Every 45 minutes over the course of five days, the eWatch will prompt wearers to take part in a 2-to-3-minute interview. The instrument will record their response to questions about their current activities, such as “Working hard?” and “Working fast?” By the end of the study, several hundred people will have tested the eWatch.
Previous research has shown that responses to such interviews help predict who will show higher rates of plaque development in the arteries, a risk factor for heart attack or stroke.

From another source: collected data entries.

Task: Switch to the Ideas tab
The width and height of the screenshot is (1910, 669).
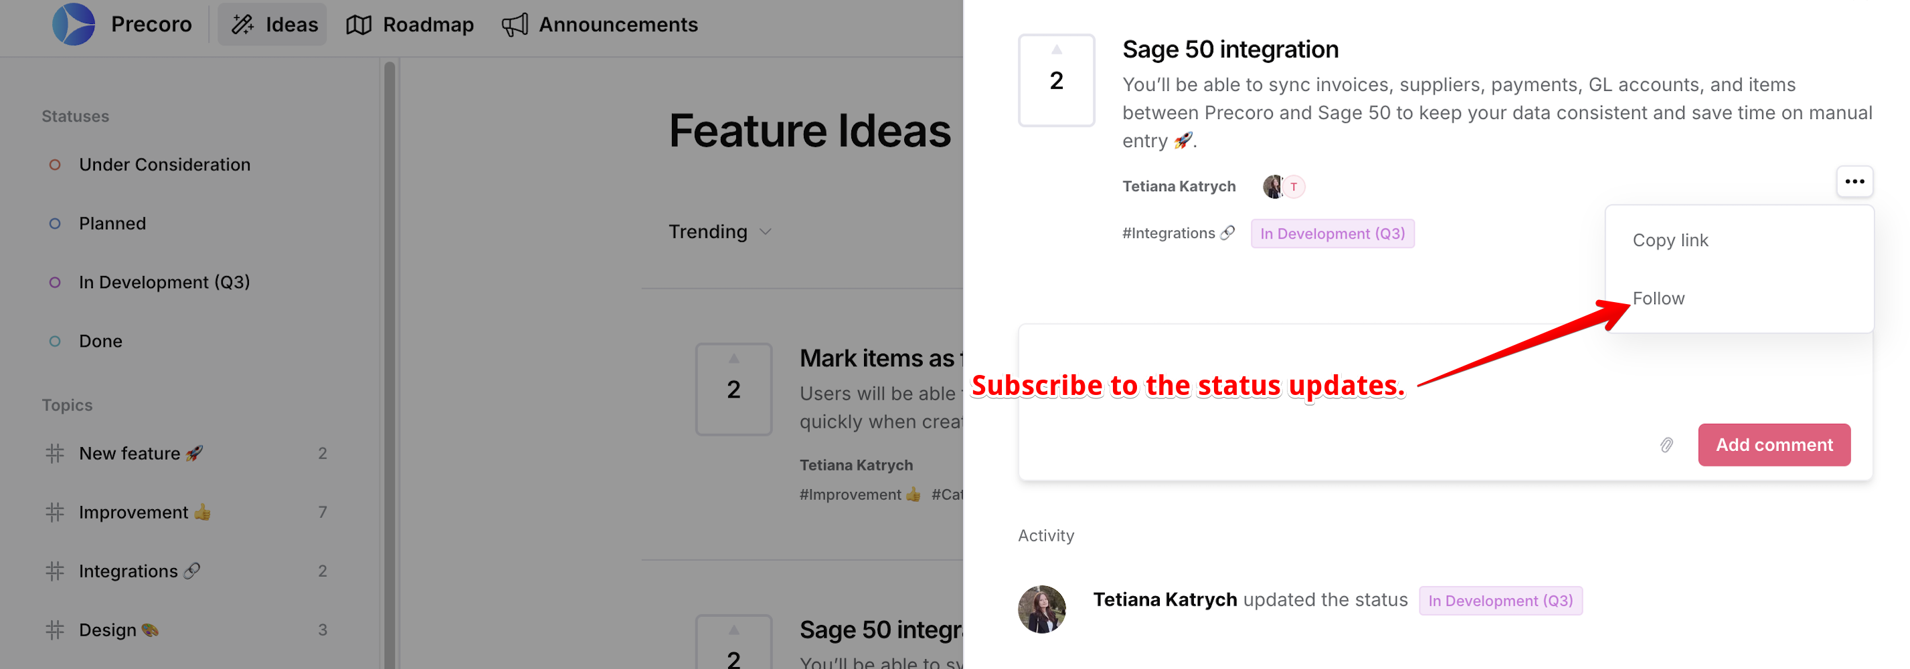Action: pyautogui.click(x=273, y=24)
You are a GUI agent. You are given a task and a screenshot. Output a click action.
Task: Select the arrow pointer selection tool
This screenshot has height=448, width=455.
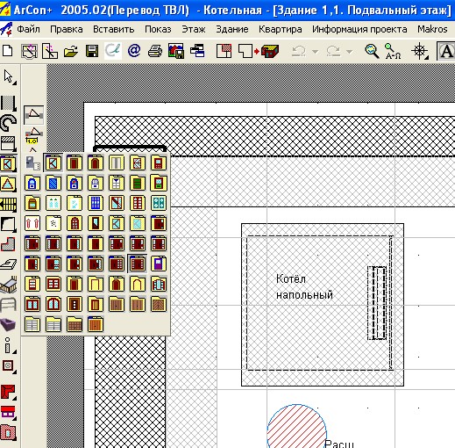point(9,77)
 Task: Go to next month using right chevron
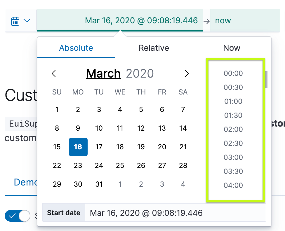187,74
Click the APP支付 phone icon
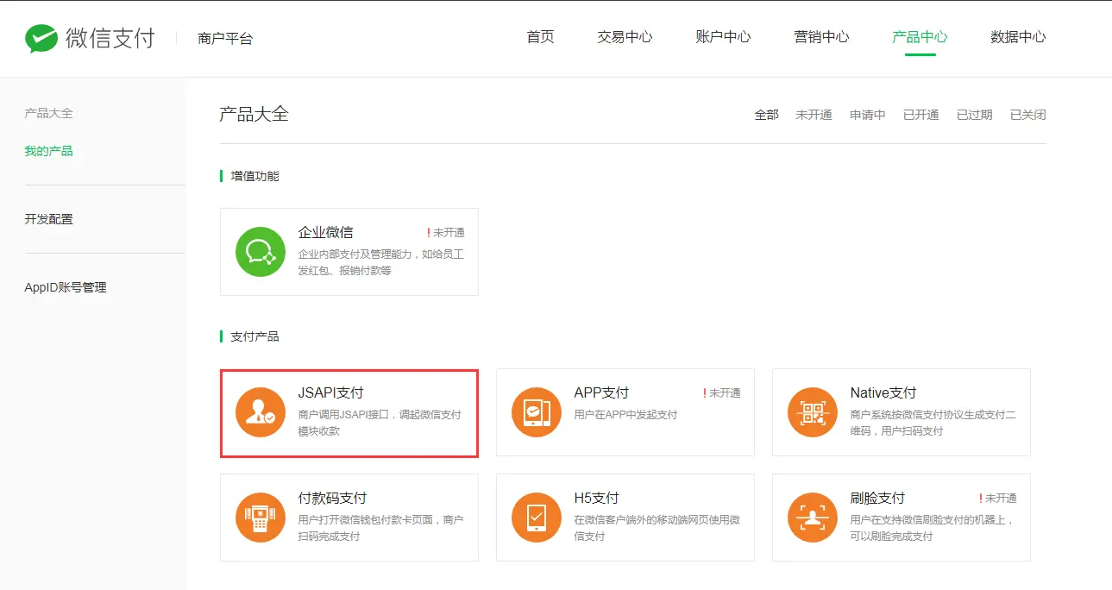The height and width of the screenshot is (590, 1112). click(x=537, y=412)
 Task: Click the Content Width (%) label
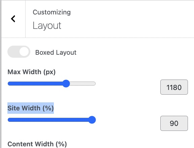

Using interviews in real time allows researchers to quantify how stressors affect one’s daily life, as well as to pinpoint when these effects begin and when they end.
Advertisement
“We want to capture a slice of life in people’s daily routine,” says Kamarck. “We hope that these new tools will allow us to do so while minimizing disruptions imposed by the act of measurement.” First developed in 2004 as a class project at Carnegie Mellon, the eWatch has been the subject of a number of studies in which it has shown itself capable of monitoring behaviours and conditions.